Like my ME/CFS itself, I am pretty sure my depression is not psychogenic; it does not result from my more limited life circumstances under ME/CFS; my depression is definitely neurologically caused.


Normally those with depression have recourse to exercise, which is known to raise mood, likely via an endorphin mechanism. But in ME/CFS you don't have recourse to exercise, for two reasons:

Firstly because many ME/CFS patients will get PEM after exercise, so exercise is pretty much out of the question in these cases.

Secondly, even for patients like myself that do not get much PEM from physical exercise, it is well known that in ME/CFS you lose the normal mood boosting antidepressant of exercise. So even if you can do exercise, it does not really help your depression.
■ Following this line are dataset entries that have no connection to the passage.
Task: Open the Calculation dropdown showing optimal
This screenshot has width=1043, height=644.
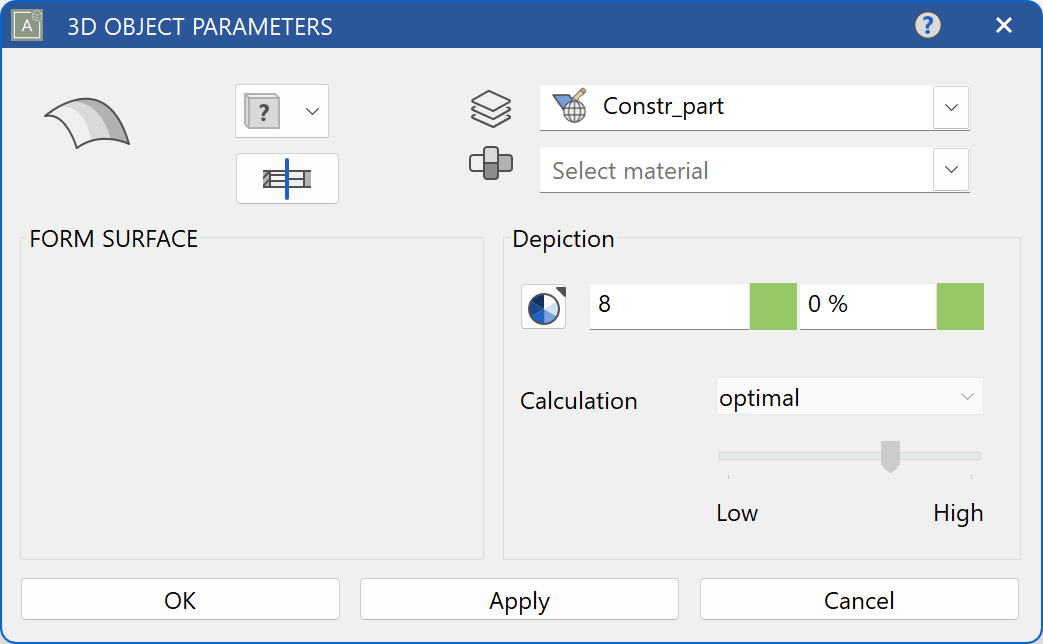Action: pos(848,397)
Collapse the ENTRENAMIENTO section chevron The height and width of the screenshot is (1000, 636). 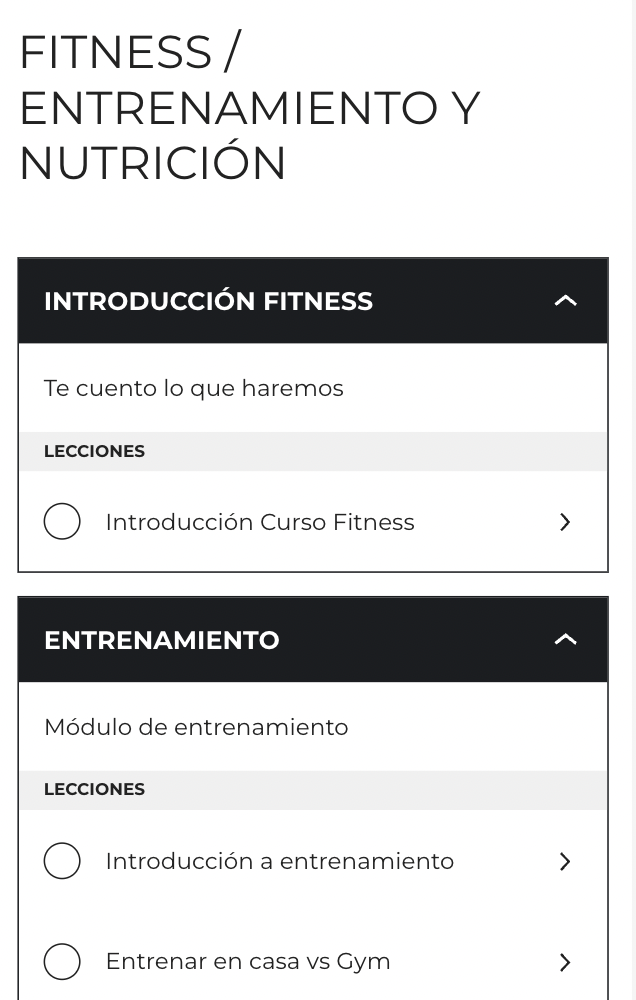point(565,640)
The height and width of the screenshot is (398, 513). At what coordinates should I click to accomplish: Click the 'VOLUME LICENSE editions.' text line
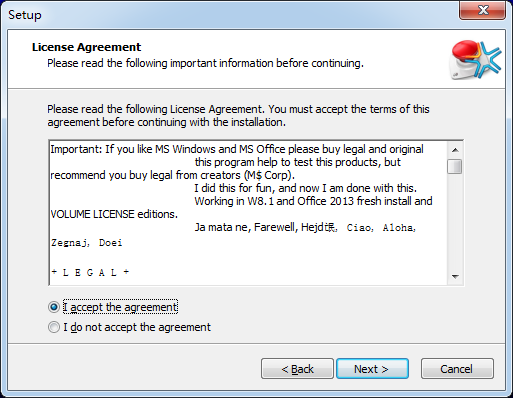[114, 214]
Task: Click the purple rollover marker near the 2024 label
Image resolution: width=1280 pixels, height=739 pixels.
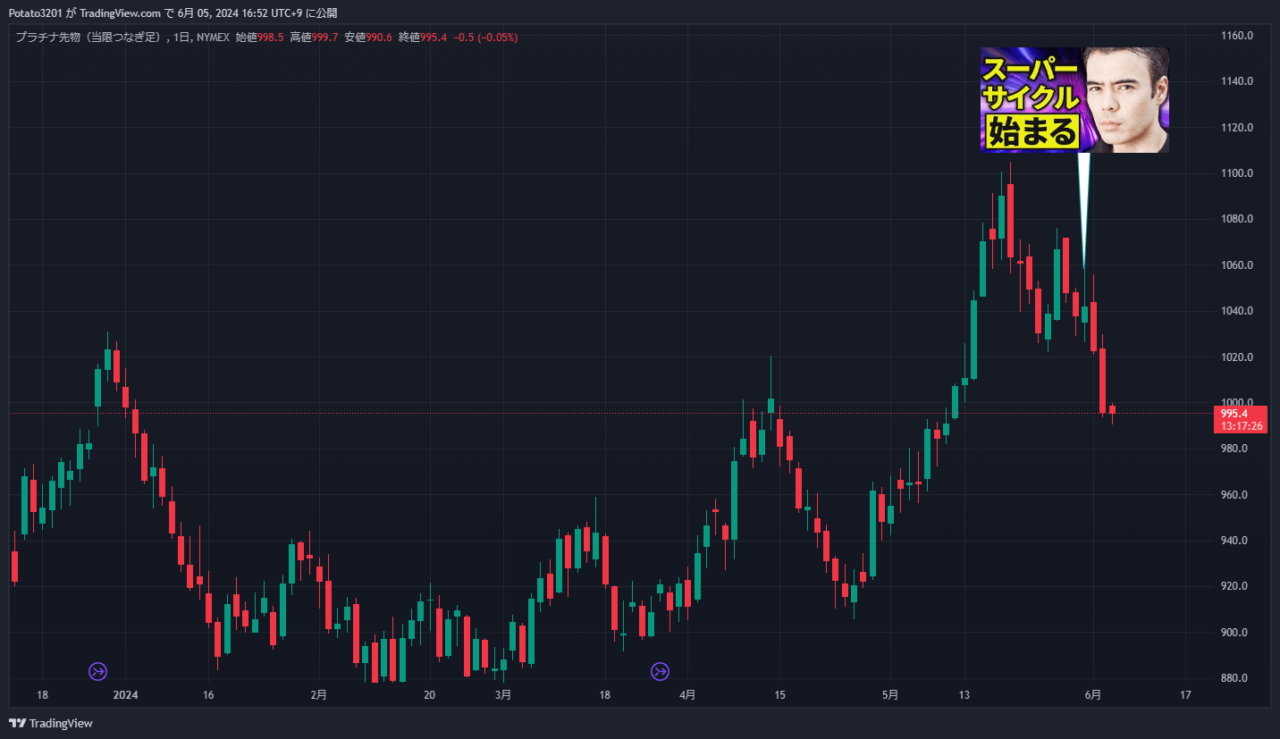Action: pyautogui.click(x=98, y=671)
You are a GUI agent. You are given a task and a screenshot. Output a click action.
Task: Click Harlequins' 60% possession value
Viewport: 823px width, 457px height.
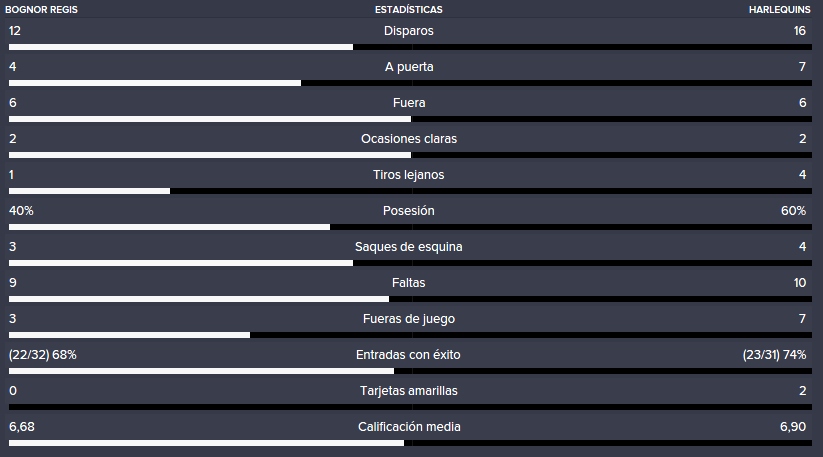pyautogui.click(x=793, y=211)
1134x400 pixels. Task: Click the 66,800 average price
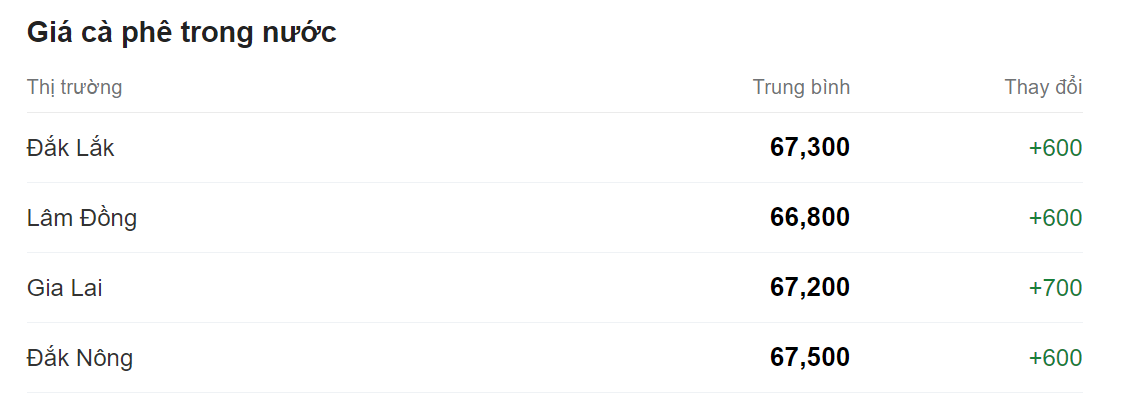809,218
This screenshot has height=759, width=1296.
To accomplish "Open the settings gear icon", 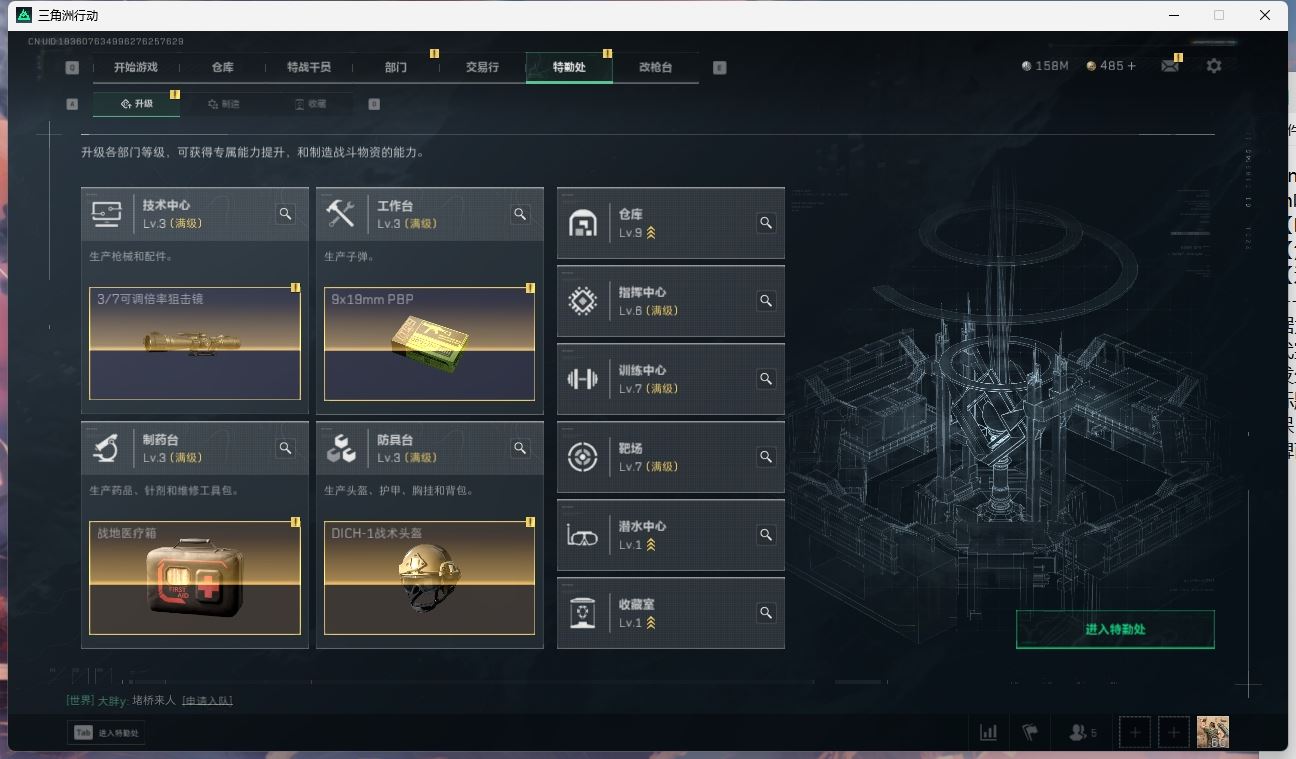I will (x=1213, y=66).
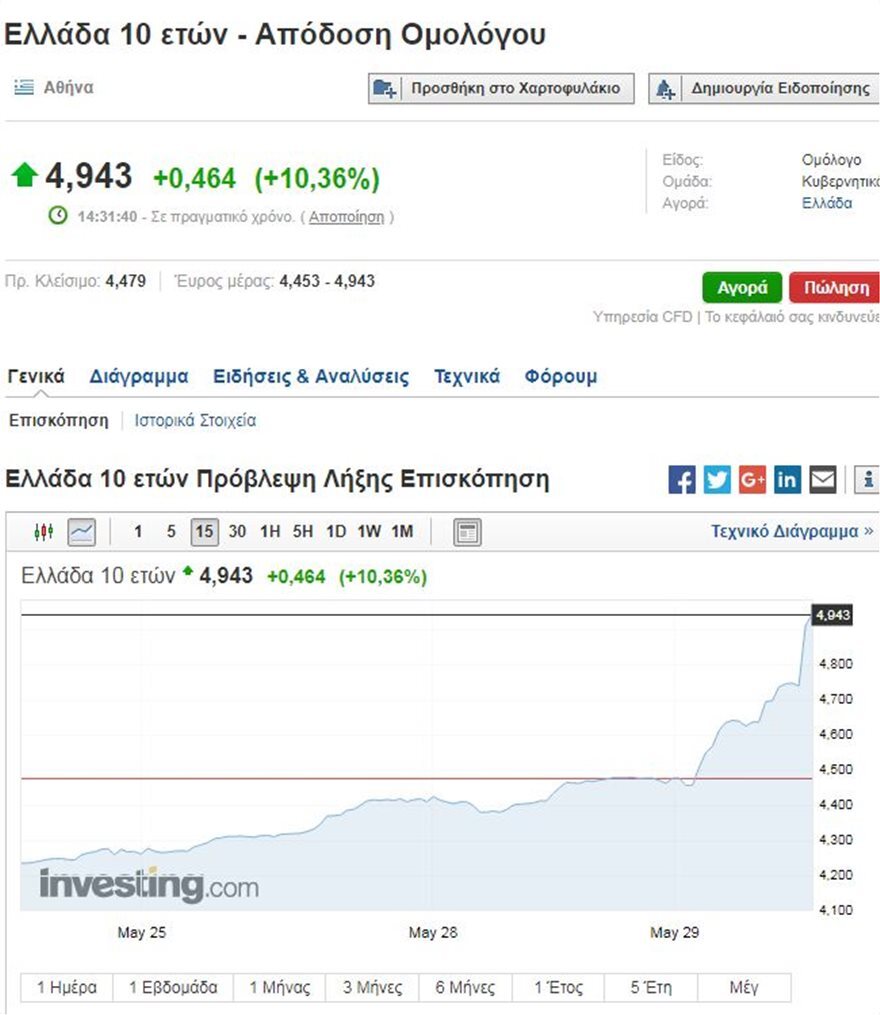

I can definitely confirm this: before developing ME/CFS, I always found a strong mood boosting effect from exercise, even from just a 15 minute jog, and I loved doing exercise for this very reason. But now with ME/CFS, it does not matter what type of exercise I do (running, brisk walking, going to the gym and doing weights), there is very little improvement in mood.

I think the comorbid depression in ME/CFS may be a particular form of depression that is hard to treat. It may be linked to some dysfunction in the endorphin system (a couple of studies have found endorphins low in ME/CFS: refs: 1 2).

It is interesting that in Crawley et al's review, they state that one study found "significant improvements in CFS/ME and depressive symptomatology in response to S-citalopram", as well as improvements in PEM, headaches, un-refreshing sleep and impaired memory and concentration from this drug. S-citalopram is otherwise known as escitalopram (Lexapro), which is an antidepressant and anti-anxiety drug I have not yet tried. I'll have to try escitalopram (although I am wary of SSRIs, given that when I tried citalopram, it massively increased my depression levels).

It is interesting that escitalopram has been found to reduce pain levels in patients taking opioid pain medications. That perhaps suggests that escitalopram might work on the opioid and endorphin system.


Also of note is that this review mentions antiviral treatment of ME/CFS using valacyclovir was observed to reduce depression symptoms (but treatment regimens were 3 to 60 months long).


I have to agree with Prof Norman Booth's criticism that the issue of comorbid depression needs to be tackled in terms of understanding the underlying biology and pathophysiology. I think psychologists would do well to team up with neurologists, immunologists and biochemists when studying the neuropsychological symptoms or neuropsychological comorbidities of ME/CFS.